Stored records =>
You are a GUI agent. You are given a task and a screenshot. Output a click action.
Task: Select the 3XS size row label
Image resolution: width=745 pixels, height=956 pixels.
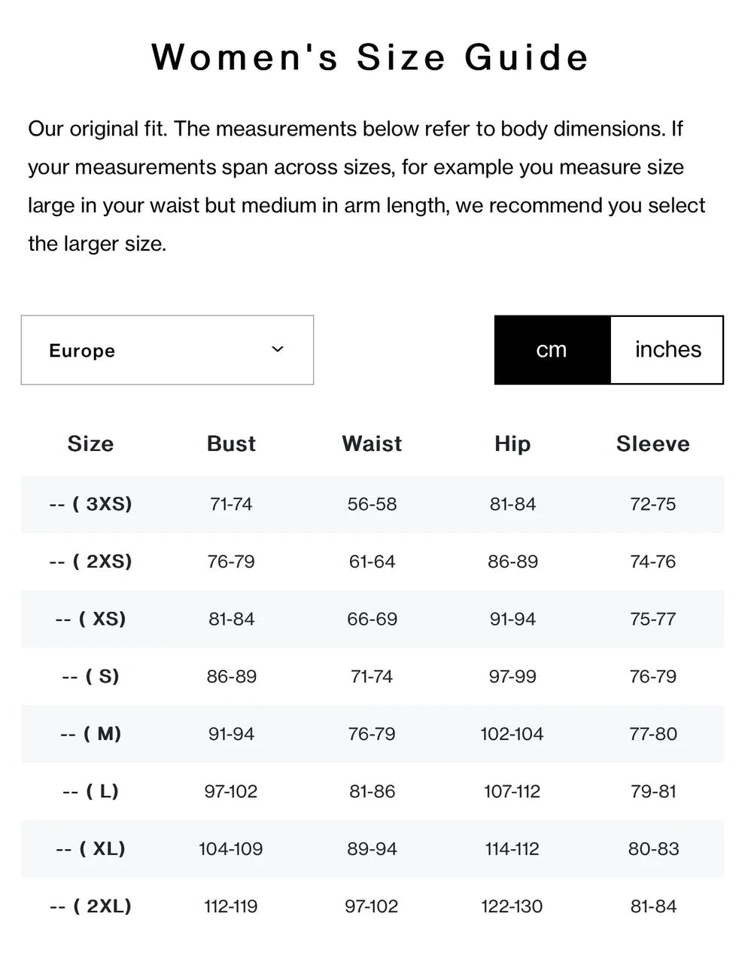pyautogui.click(x=90, y=504)
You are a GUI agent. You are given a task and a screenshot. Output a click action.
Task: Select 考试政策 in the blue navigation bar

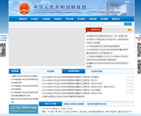point(46,19)
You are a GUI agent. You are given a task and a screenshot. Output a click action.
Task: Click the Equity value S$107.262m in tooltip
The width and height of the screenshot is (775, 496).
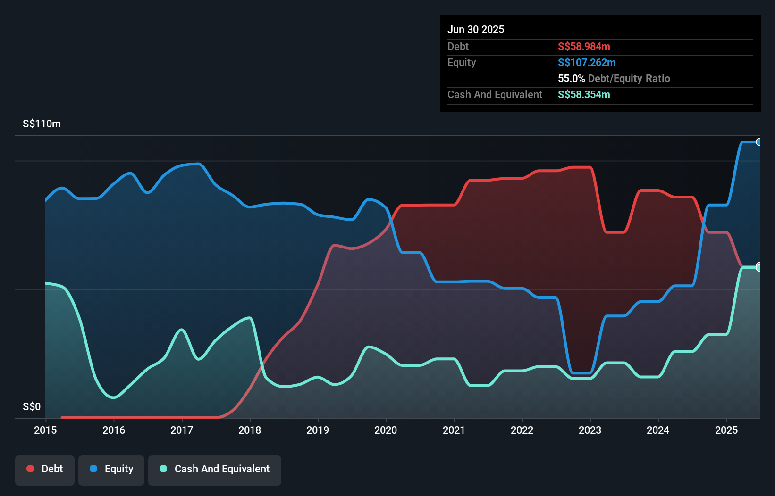(x=587, y=62)
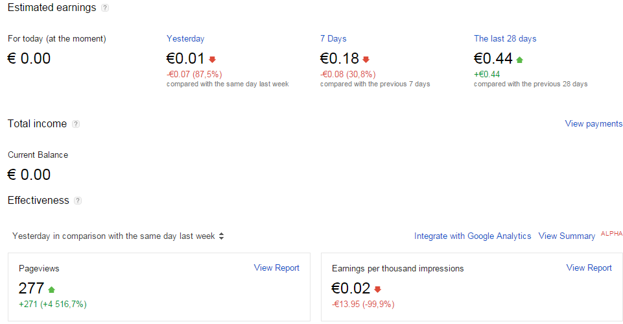The width and height of the screenshot is (623, 324).
Task: Open The last 28 days link
Action: (x=505, y=39)
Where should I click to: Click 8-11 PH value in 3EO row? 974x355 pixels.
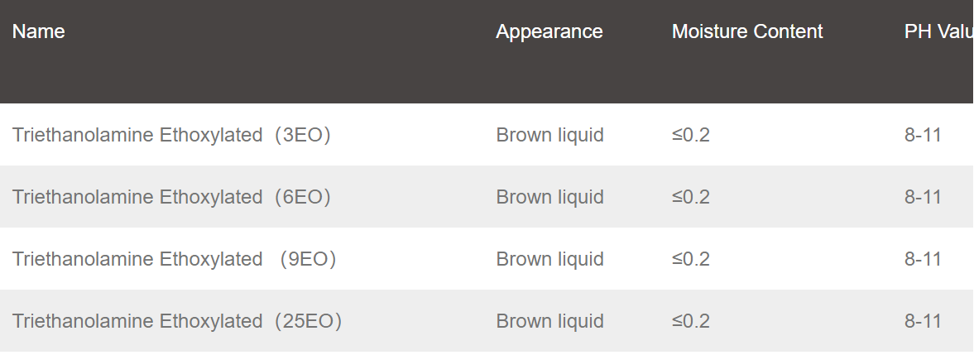(923, 135)
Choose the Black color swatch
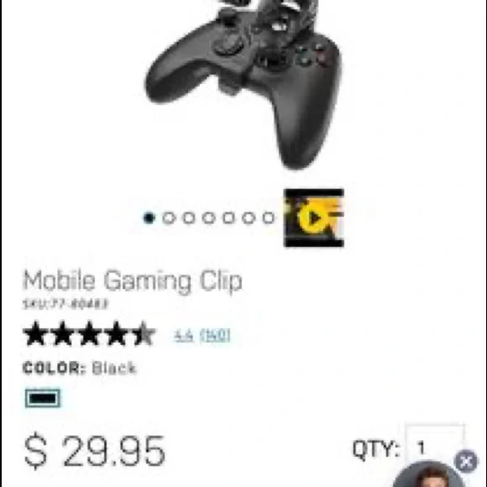The image size is (487, 487). pos(43,398)
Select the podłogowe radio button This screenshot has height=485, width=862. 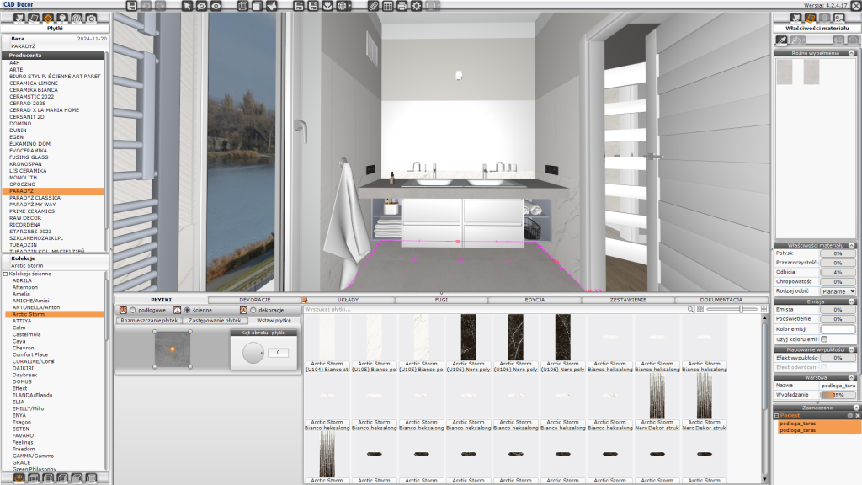132,310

Your objective => Restate word for word the lines of the data above that begin at the line with "Task: Select the 3XS size row label" and end at the line with "Task: Click the", keeping both ends and dropping every picture.

Solution to the exercise =>
Task: Select the 3XS size row label
Image resolution: width=745 pixels, height=956 pixels.
pyautogui.click(x=90, y=504)
You are a GUI agent. You are given a task and a screenshot. Output a click action.
Task: Select 考试政策 in the blue navigation bar

point(46,19)
You are a GUI agent. You are given a task and a screenshot. Output a click action.
Task: Click the Equity value S$107.262m in tooltip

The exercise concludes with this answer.